This isn’t a paradox, but a sharp snapshot of the phase we’re going through: AI hardware is pushing the market toward ever more sophisticated cooling and green energy, while traditional electrical components are seeing demand slip. Gem Terminal’s June figures – with overall sales dipping just as orders for AI-dedicated cooling systems and renewable energy supplies surged – tell the story of an infrastructure adapting unevenly.

The thermal density of racks hosting GPUs like the NVIDIA H100 or the upcoming B100 is reaching levels where conventional air cooling falls short. A single server can dissipate over 2–3 kW, and modern racks are now heading toward 30–50 kW, forcing operators to invest in liquid loops, heat exchangers, and, in extreme cases, immersion cooling. This isn’t just a problem for hyperscalers: any organization evaluating on-premise deployment of LLMs must now factor thermal management into their TCO calculations.

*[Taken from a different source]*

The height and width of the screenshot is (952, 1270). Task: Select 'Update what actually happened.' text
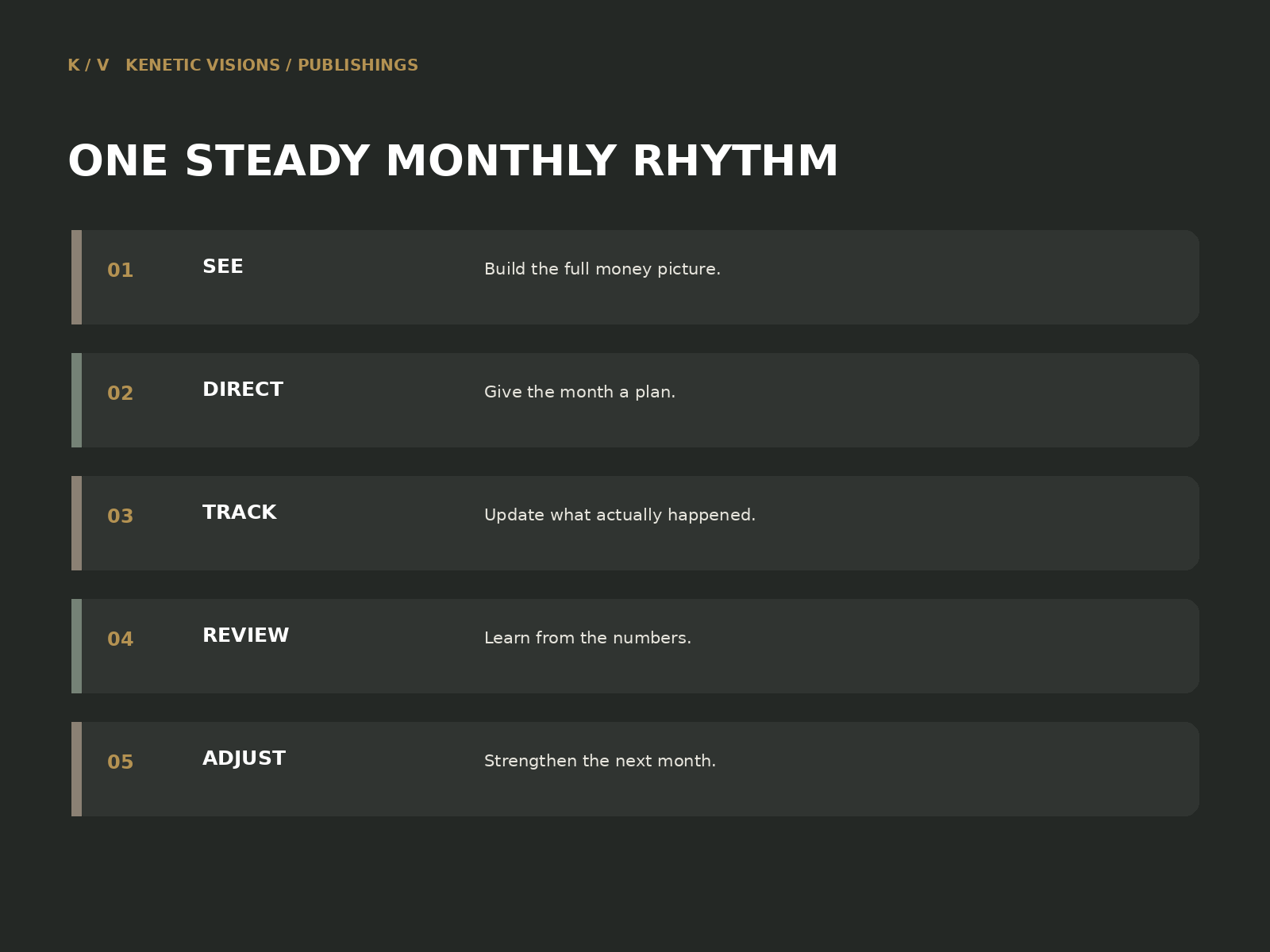pyautogui.click(x=620, y=515)
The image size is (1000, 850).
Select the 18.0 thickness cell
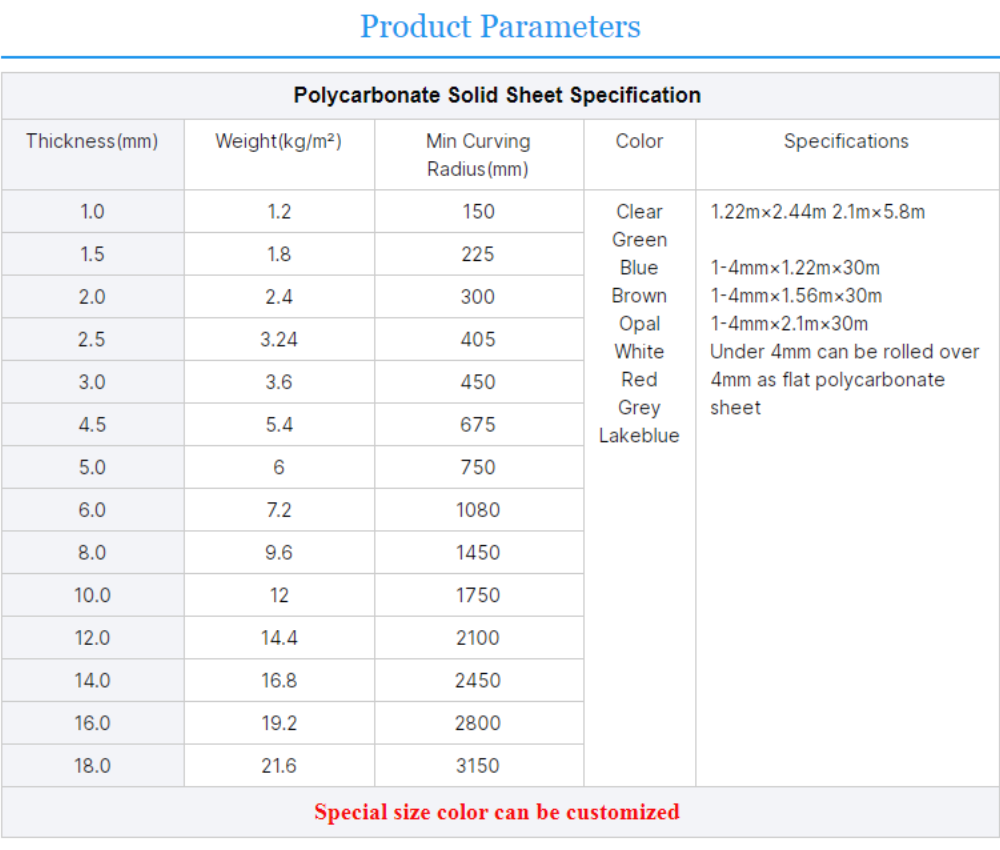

At the same time, the demand for green power goes beyond ESG box-ticking. Data centers, especially local ones that can’t spread costs across thousands of nodes, are exposed to volatile electricity prices and grid bottlenecks. Powering inference workloads with renewable sources becomes a factor of economic competitiveness even before it’s an environmental one. That’s why orders for clean energy solutions are growing while those for generic electrical components decline.

Structurally, a convergence is emerging between compute power, thermal management, and energy sustainability. For those keeping infrastructure on-premise, the advantage will no longer be solely data sovereignty or latency, but the ability to design an optimized thermal and energy cycle, perhaps reusing waste heat for other industrial purposes. This game rewards suppliers capable of vertically integrating these technologies and risks sidelining those producing traditional components without clear diversification.

Gem Terminal’s signal should be read against the light: the growth of AI no longer lifts the entire sector indiscriminately; it sorts companies by their ability to respond to new physical and energy constraints. For system integrators and IT decision-makers, it becomes essential to assess whether their facility can thermally sustain the next generations of accelerators. Otherwise, the economic appeal of the cloud may prevail even in scenarios where data sovereignty would be paramount.